Para E., el momento bisagra fue cuando alguien le creyó que su marido la hostigaba minuciosamente (en lo económico, en lo psicológico), que tenía ataques de pánico porque vivía aterrada en su propia casa. No le resultó sencillo porque él le pegaba en muy pocas ocasiones, y claro, las marcas de la violencia psicológica son invisibles. La intervención del Estado comenzó luego de que ella, que acababa de escapar de los golpes, llamó al 911 desde un sótano para pedir ayuda. E, que anda por los 35 años, y su victimario, de 40, tienen un bebé de menos de un año, ella trabajaba fuera de la casa -el departamento del consorcio en el que él trabaja de encargado– hasta que comenzó a sufrir el pánico; cuando los ataques comenzaron, las salidas se espaciaron. E. no tenía, no tiene a dónde ir. “Muchas veces el operador judicial no está sensibilizado, y el tema de la convivencia de víctima y victimario quizá sea el más cotidiano, el que más pone sobre la mesa las contradicciones típicas del caso. A las mujeres se les plantea a veces ‘¿cómo que lo denunciaste y seguís conviviendo? ¿Por qué no te vas si lo denunciaste?”, advierte la titular de Dovic, Malena Derdoy.

Con el proceso en marcha, una jueza quiso saber si realmente a E. los ataques de pánico se le podían haber desatado por la situación, y solicitó una medida de “interacción familiar” en el Cuerpo Médico Forense. La fiscalía no pudo detener la medida, que se realizaba por segunda vez porque la primera había sido un fracaso: E. no había podido articular palabra cuando le preguntaron delante de él qué había pasado. “Antes de entrar a este segundo peritaje ella se angustió mucho, lloró, pero cuando terminó me dijo ‘hoy por lo menos pude hablar y contar, incluso teniéndolo a él al lado y con una psicóloga enfrente’. Lo pudo hacer incluso sabiendo que era revictimizante”, recuerda la abogada Denise Feldman. 

A la hora de hostigarla, el victimario escocía a E. con el argumento de que si ella no hacía lo que él quería, la denunciaría a las autoridades y sería deportada, porque es paraguaya y nunca hizo los trámites para la residencia. “Y el juzgado había indicado, casi como si se tratara de probations, que él tenía que tutelar la vida de ella en determinadas medidas: que realizara el trámite en Migraciones, por ejemplo.
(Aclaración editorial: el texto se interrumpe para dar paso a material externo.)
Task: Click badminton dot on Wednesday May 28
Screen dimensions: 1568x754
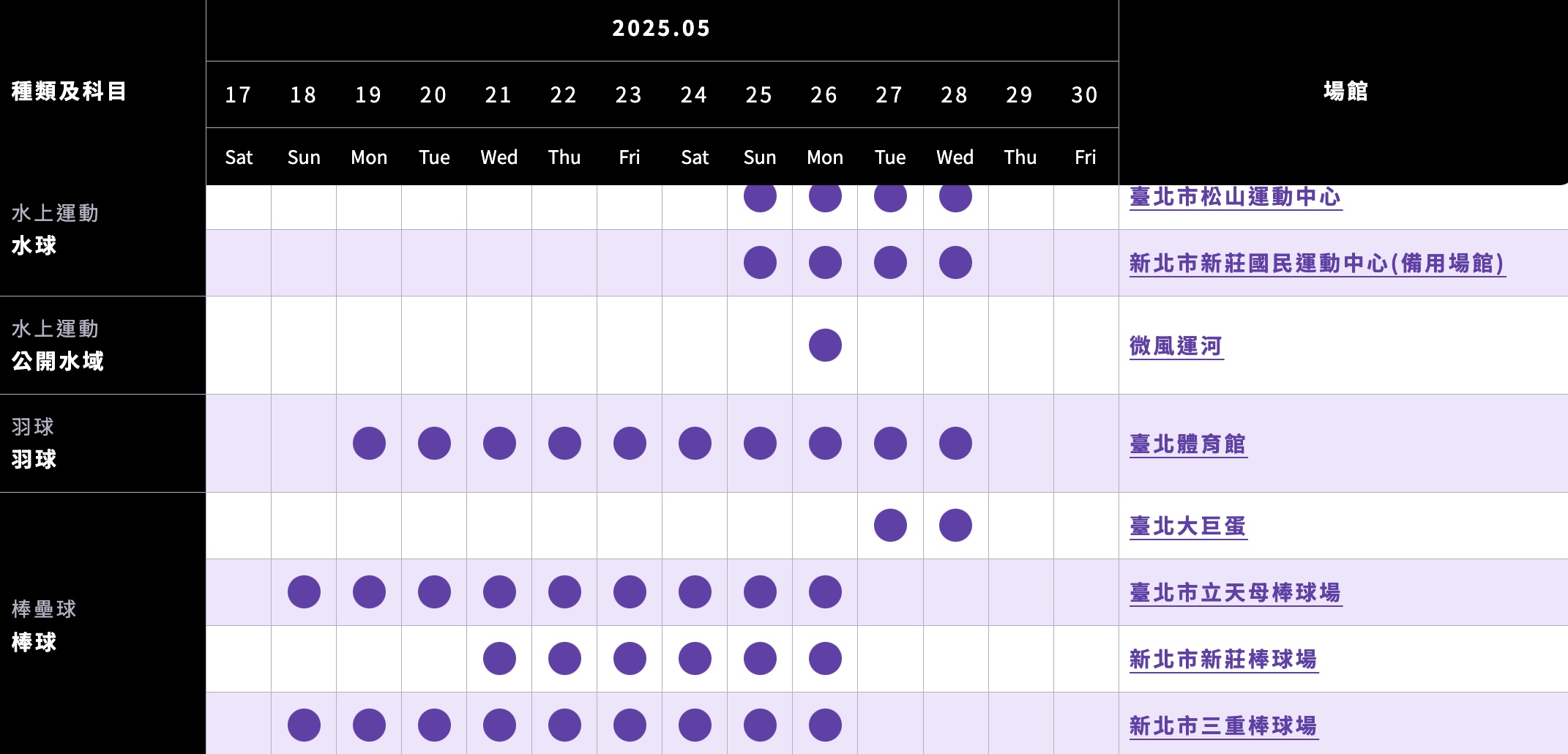Action: 955,443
Y él entonces sacó un turno, pero que era para mucho tiempo después”, explica Bonardo. Pero el turno que había sacado él para E. era el más lejano posible, y cuando ella lo comprendió, lo cambió. 

“Ella convive con él pero no quiere saber absolutamente nada, y a medida que va afirmando eso, va desnaturalizando toda la situación de violencia que vive. En las primeras entrevistas, cuando le preguntaban cómo era la relación del imputado con su hijo, ella decía que era buena, que se ocupaba, pero hoy está viendo la situación de violencia en la cual también el bebe es víctima. Es como que se le hace intolerable la violencia, y hay una firma decisión de dejar de vivir con él, aunque todavía no puede irse”, dice la trabajadora social Cristina Ochoa. La psicóloga Virginia Salguero explica que E. ya advierte el mecanismo de poder y cómo subvertirlo: “ahora viene y dice ‘está enojado, pero porque me ve contenta’, porque ella ya se da cuenta de qué cosas a él le molestan y a ella la ponen en otro lugar”. Uno de esos resquicios fue tan sencillo como hacerse una amiga; se conocieron en el supermercado, y a medida que aumentaba la confianza acordaban encontrarse en la plaza con sus hijos, algo que E. habitualmente no hacía porque temía tener un ataque de pánico en la calle y no poder cuidar de su bebe. Hoy E. “vio que hay otras posibilidades, sabe que es viable irse y tener otra vida. Puede ser hoy o más adelante, pero sabe que existe una salida que no depende de él”.